Aylesford, July

My Elizabeth,


How I bless and curse the postman who delivers your letters! Bless, as I can know of all your endeavours in Bath, but curse because your letters take painfully long to arrive! By now you have certainly attended the ball, and I wonder how it went. Did Mr. Ainsley offer a proposal? I must know, please make haste with your reply.


I am glad you have not forgotten me during your time in Bath and am pleased to hear you have forged a friendship with Miss Ainsley. You will do well to have Miss Ainsley speaking well of you to her parents, it would be impossible for anyone not to love you!


I must tell you of my eldest brother, James. You remember his unwillingness to marry, how he shunned any woman that attempted affection. Well, a young lady caught his eye at the theatre last night, and now he will not stop speaking of her! It is quite humorous, he keeps fidgeting with the signet ring father gave him, and this morning at breakfast he knocked over both the sugar casters at the kitchen table whilst reaching for the pancakes. It seems love has robbed him of coordination, and whilst I do wish to see him marry, I also secretly pleasure in seeing him so unusually flustered! Previously his fashion was pitiful, you know he cared not for proper dress.
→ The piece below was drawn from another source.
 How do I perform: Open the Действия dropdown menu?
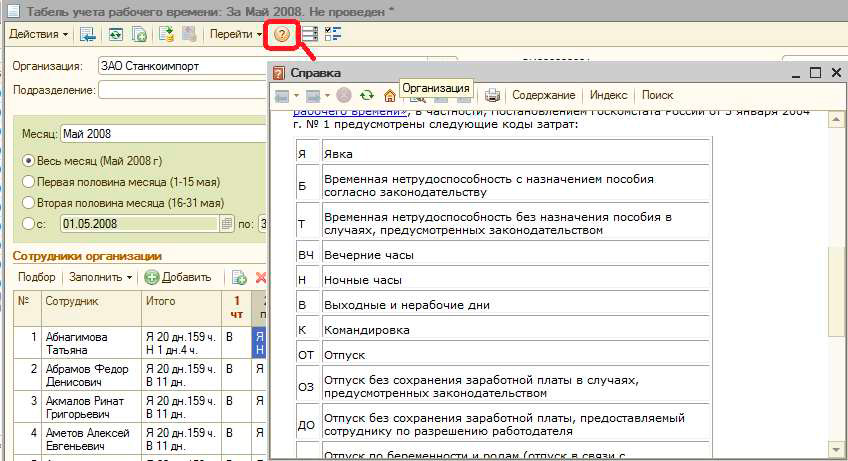(38, 35)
Now that he has met this lady, he wears his pocket watch and chain, and his shoe buckles!


I understand his willingness to impress her. She obviously has a large fortune; her jewellery alone made that clear. Burmese Sapphire Earrings she wore, with Diamonds around. And a matching ring on her middle finger, with a Sapphire the colour of the bluest seas. I have doubts she even considers James a potential suitor, in all likelihood, half of Aylesford is in pursuit of her.
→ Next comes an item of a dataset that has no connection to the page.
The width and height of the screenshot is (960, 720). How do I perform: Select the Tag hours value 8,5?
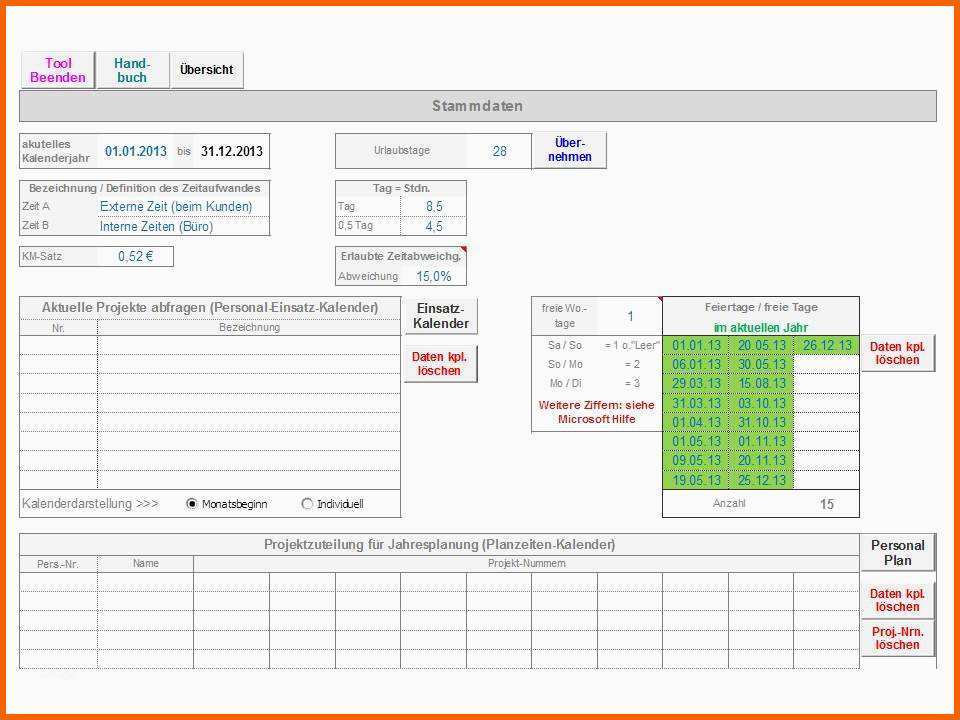pyautogui.click(x=433, y=206)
Regarding your letter, I know you wanted me to wear my Ruby bracelet to the theatre, but I decided my coral pieces complimented my dress far more, which had an orange pattern. I wore the grape bunch earrings and my oval coral ring. Mother said I looked positively radiant, which would mean a great deal more coming from a young man than from her, but a nice compliment, nonetheless.
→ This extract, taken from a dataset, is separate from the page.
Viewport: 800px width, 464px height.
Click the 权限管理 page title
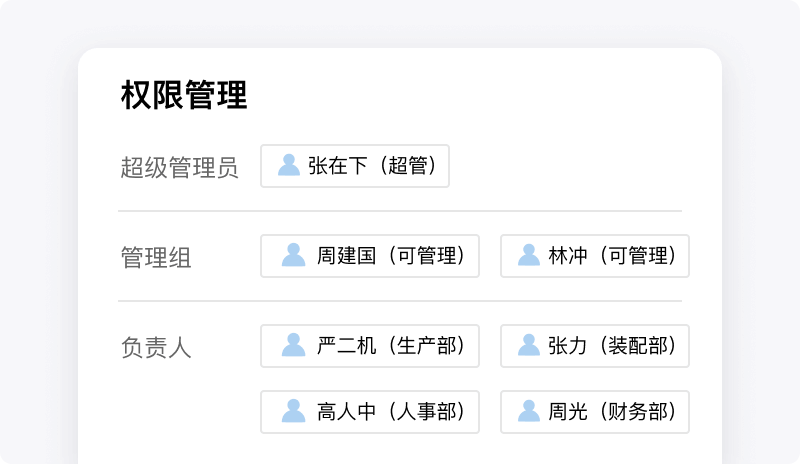[x=184, y=96]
Even as I write I cannot stop thinking of if you are engaged to Mr. Ainsley! Please give me details, Elizabeth. Brevity is not favourable in our letters. What did you wear? Tell me of your jewellery, your conversations, his manner, and anything else you can think of. The lack of a potential suitor for myself makes me all the more interested in yours.


I miss you dearly and covet the day when your family return home.